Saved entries
=== Section Start ===
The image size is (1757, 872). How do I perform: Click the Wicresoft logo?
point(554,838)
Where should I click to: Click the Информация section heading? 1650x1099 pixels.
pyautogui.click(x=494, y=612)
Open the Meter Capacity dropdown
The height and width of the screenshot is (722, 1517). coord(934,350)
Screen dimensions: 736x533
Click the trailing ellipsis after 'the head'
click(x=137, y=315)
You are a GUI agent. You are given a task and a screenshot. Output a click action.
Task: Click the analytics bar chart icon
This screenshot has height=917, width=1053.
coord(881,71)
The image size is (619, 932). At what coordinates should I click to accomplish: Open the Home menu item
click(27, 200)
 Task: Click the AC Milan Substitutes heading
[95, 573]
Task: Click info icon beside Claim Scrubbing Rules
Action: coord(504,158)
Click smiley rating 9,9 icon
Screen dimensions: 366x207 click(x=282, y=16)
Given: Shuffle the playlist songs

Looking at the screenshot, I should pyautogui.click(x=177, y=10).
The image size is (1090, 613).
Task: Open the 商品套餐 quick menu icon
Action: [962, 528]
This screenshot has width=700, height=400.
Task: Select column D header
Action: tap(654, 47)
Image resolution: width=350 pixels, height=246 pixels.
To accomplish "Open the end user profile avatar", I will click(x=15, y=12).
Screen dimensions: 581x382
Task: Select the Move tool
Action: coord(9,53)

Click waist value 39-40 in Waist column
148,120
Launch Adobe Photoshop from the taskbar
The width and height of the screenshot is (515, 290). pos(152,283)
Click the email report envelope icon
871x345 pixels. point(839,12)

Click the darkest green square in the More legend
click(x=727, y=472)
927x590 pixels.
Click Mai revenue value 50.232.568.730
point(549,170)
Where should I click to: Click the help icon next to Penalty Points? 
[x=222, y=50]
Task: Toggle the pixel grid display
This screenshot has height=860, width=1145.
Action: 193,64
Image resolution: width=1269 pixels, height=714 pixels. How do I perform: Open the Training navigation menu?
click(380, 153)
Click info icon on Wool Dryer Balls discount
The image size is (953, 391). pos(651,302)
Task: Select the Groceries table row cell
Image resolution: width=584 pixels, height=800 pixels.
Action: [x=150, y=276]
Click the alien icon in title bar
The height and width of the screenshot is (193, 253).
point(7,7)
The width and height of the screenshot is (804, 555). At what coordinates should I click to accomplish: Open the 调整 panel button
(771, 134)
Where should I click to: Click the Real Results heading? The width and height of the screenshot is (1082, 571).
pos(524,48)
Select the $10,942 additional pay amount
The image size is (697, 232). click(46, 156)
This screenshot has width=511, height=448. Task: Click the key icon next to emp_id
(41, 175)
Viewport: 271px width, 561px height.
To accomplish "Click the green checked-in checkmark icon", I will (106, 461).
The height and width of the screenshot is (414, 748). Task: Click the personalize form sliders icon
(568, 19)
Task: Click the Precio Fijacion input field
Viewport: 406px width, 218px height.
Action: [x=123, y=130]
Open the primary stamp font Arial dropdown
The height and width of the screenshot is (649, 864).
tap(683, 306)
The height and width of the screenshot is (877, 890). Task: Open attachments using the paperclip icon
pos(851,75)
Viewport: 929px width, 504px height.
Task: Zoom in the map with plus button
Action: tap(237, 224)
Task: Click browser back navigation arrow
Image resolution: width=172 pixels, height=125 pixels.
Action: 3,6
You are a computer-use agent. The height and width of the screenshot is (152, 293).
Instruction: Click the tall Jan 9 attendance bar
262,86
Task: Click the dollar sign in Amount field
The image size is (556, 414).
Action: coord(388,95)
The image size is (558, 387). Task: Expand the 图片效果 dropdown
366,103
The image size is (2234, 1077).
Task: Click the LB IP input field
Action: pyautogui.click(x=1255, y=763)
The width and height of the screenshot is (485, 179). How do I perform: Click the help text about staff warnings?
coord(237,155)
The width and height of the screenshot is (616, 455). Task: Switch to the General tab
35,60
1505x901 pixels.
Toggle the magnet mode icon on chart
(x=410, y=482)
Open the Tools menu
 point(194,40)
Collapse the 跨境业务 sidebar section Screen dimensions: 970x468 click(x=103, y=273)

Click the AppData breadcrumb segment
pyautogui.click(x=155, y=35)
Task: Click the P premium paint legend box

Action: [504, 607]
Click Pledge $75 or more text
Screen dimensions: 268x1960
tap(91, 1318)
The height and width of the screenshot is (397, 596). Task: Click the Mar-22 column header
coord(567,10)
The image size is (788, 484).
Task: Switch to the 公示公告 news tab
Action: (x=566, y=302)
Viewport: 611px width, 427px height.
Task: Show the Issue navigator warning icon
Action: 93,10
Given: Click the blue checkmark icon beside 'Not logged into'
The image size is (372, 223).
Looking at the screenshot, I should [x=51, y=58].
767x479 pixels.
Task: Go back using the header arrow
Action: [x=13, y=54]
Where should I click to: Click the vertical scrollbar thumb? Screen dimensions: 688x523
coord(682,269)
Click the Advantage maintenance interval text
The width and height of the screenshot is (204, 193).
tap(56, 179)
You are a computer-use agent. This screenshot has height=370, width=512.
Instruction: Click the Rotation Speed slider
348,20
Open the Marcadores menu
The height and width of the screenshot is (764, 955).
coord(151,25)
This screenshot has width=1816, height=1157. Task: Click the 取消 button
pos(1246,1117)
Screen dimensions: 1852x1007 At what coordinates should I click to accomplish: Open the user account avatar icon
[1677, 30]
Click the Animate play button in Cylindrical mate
=== Section End ===
▸ Your instructions
The entries above should be repeated exactly, every one of them.

▸ Problem solution
The image size is (1757, 872). How do I perform: Click the Wicresoft logo?
point(554,838)
Where should I click to: Click the Информация section heading? 1650x1099 pixels.
pyautogui.click(x=494, y=612)
Open the Meter Capacity dropdown
The height and width of the screenshot is (722, 1517). coord(934,350)
Screen dimensions: 736x533
Click the trailing ellipsis after 'the head'
click(x=137, y=315)
You are a GUI agent. You are given a task and a screenshot. Output a click action.
Task: Click the analytics bar chart icon
This screenshot has height=917, width=1053.
coord(881,71)
The image size is (619, 932). At what coordinates should I click to accomplish: Open the Home menu item
click(27, 200)
 Task: Click the AC Milan Substitutes heading
[95, 573]
Task: Click info icon beside Claim Scrubbing Rules
Action: coord(504,158)
Click smiley rating 9,9 icon
Screen dimensions: 366x207 click(x=282, y=16)
Given: Shuffle the playlist songs

Looking at the screenshot, I should pyautogui.click(x=177, y=10).
The image size is (1090, 613).
Task: Open the 商品套餐 quick menu icon
Action: [962, 528]
This screenshot has width=700, height=400.
Task: Select column D header
Action: tap(654, 47)
Image resolution: width=350 pixels, height=246 pixels.
To accomplish "Open the end user profile avatar", I will click(x=15, y=12).
Screen dimensions: 581x382
Task: Select the Move tool
Action: coord(9,53)

Click waist value 39-40 in Waist column
148,120
Launch Adobe Photoshop from the taskbar
The width and height of the screenshot is (515, 290). pos(152,283)
Click the email report envelope icon
871x345 pixels. point(839,12)

Click the darkest green square in the More legend
click(x=727, y=472)
927x590 pixels.
Click Mai revenue value 50.232.568.730
point(549,170)
Where should I click to: Click the help icon next to Penalty Points? 
[x=222, y=50]
Task: Toggle the pixel grid display
This screenshot has height=860, width=1145.
Action: 193,64
Image resolution: width=1269 pixels, height=714 pixels. How do I perform: Open the Training navigation menu?
click(380, 153)
Click info icon on Wool Dryer Balls discount
The image size is (953, 391). pos(651,302)
Task: Select the Groceries table row cell
Image resolution: width=584 pixels, height=800 pixels.
Action: [x=150, y=276]
Click the alien icon in title bar
The height and width of the screenshot is (193, 253).
point(7,7)
The width and height of the screenshot is (804, 555). At what coordinates should I click to accomplish: Open the 调整 panel button
(771, 134)
Where should I click to: Click the Real Results heading? The width and height of the screenshot is (1082, 571).
pos(524,48)
Select the $10,942 additional pay amount
The image size is (697, 232). click(46, 156)
This screenshot has width=511, height=448. Task: Click the key icon next to emp_id
(41, 175)
Viewport: 271px width, 561px height.
To accomplish "Click the green checked-in checkmark icon", I will (106, 461).
The height and width of the screenshot is (414, 748). Task: Click the personalize form sliders icon
(568, 19)
Task: Click the Precio Fijacion input field
Viewport: 406px width, 218px height.
Action: [x=123, y=130]
Open the primary stamp font Arial dropdown
The height and width of the screenshot is (649, 864).
tap(683, 306)
The height and width of the screenshot is (877, 890). Task: Open attachments using the paperclip icon
pos(851,75)
Viewport: 929px width, 504px height.
Task: Zoom in the map with plus button
Action: tap(237, 224)
Task: Click browser back navigation arrow
Image resolution: width=172 pixels, height=125 pixels.
Action: 3,6
You are a computer-use agent. The height and width of the screenshot is (152, 293).
Instruction: Click the tall Jan 9 attendance bar
262,86
Task: Click the dollar sign in Amount field
The image size is (556, 414).
Action: coord(388,95)
The image size is (558, 387). Task: Expand the 图片效果 dropdown
366,103
The image size is (2234, 1077).
Task: Click the LB IP input field
Action: pyautogui.click(x=1255, y=763)
The width and height of the screenshot is (485, 179). How do I perform: Click the help text about staff warnings?
coord(237,155)
The width and height of the screenshot is (616, 455). Task: Switch to the General tab
35,60
1505x901 pixels.
Toggle the magnet mode icon on chart
(x=410, y=482)
Open the Tools menu
 point(194,40)
Collapse the 跨境业务 sidebar section Screen dimensions: 970x468 click(x=103, y=273)

Click the AppData breadcrumb segment
pyautogui.click(x=155, y=35)
Task: Click the P premium paint legend box

Action: [504, 607]
Click Pledge $75 or more text
Screen dimensions: 268x1960
tap(91, 1318)
The height and width of the screenshot is (397, 596). Task: Click the Mar-22 column header
coord(567,10)
The image size is (788, 484).
Task: Switch to the 公示公告 news tab
Action: (x=566, y=302)
Viewport: 611px width, 427px height.
Task: Show the Issue navigator warning icon
Action: 93,10
Given: Click the blue checkmark icon beside 'Not logged into'
The image size is (372, 223).
Looking at the screenshot, I should [x=51, y=58].
767x479 pixels.
Task: Go back using the header arrow
Action: [x=13, y=54]
Where should I click to: Click the vertical scrollbar thumb? Screen dimensions: 688x523
coord(682,269)
Click the Advantage maintenance interval text
The width and height of the screenshot is (204, 193).
tap(56, 179)
You are a computer-use agent. This screenshot has height=370, width=512.
Instruction: Click the Rotation Speed slider
348,20
Open the Marcadores menu
The height and width of the screenshot is (764, 955).
coord(151,25)
This screenshot has width=1816, height=1157. Task: Click the 取消 button
pos(1246,1117)
Screen dimensions: 1852x1007 At what coordinates should I click to accomplish: Open the user account avatar icon
[1677, 30]
Click the Animate play button in Cylindrical mate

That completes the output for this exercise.